- **TASK ITEM**
Write out, exactly as they appear, only the lines running from the line with "Explore the Edit (99, 878)" to the final line of the listing; include both.

- **GIVEN DATA**

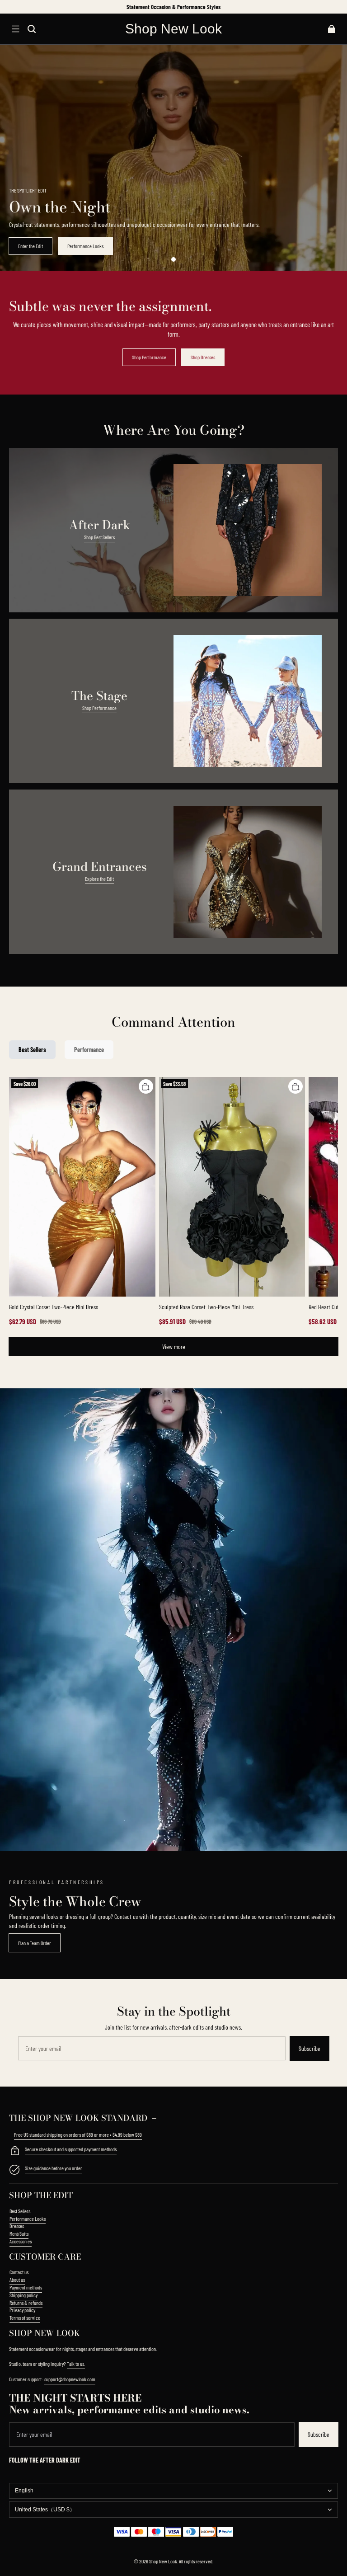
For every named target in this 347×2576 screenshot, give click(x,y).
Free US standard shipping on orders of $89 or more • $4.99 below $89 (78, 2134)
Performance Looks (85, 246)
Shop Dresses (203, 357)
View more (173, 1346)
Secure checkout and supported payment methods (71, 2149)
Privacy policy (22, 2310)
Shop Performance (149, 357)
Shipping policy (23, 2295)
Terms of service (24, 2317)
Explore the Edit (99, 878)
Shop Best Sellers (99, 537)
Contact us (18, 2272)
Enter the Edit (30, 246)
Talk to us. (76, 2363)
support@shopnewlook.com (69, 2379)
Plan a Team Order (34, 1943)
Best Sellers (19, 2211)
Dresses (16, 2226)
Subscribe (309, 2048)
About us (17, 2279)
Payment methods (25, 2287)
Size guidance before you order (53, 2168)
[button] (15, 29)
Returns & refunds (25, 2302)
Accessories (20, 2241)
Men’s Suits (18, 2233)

- **OUTPUT FOR THIS EXERCISE**
Explore the Edit (99, 878)
Shop Best Sellers (99, 537)
Contact us (18, 2272)
Enter the Edit (30, 246)
Talk to us. (76, 2363)
support@shopnewlook.com (69, 2379)
Plan a Team Order (34, 1943)
Best Sellers (19, 2211)
Dresses (16, 2226)
Subscribe (309, 2048)
About us (17, 2279)
Payment methods (25, 2287)
Size guidance before you order (53, 2168)
[button] (15, 29)
Returns & refunds (25, 2302)
Accessories (20, 2241)
Men’s Suits (18, 2233)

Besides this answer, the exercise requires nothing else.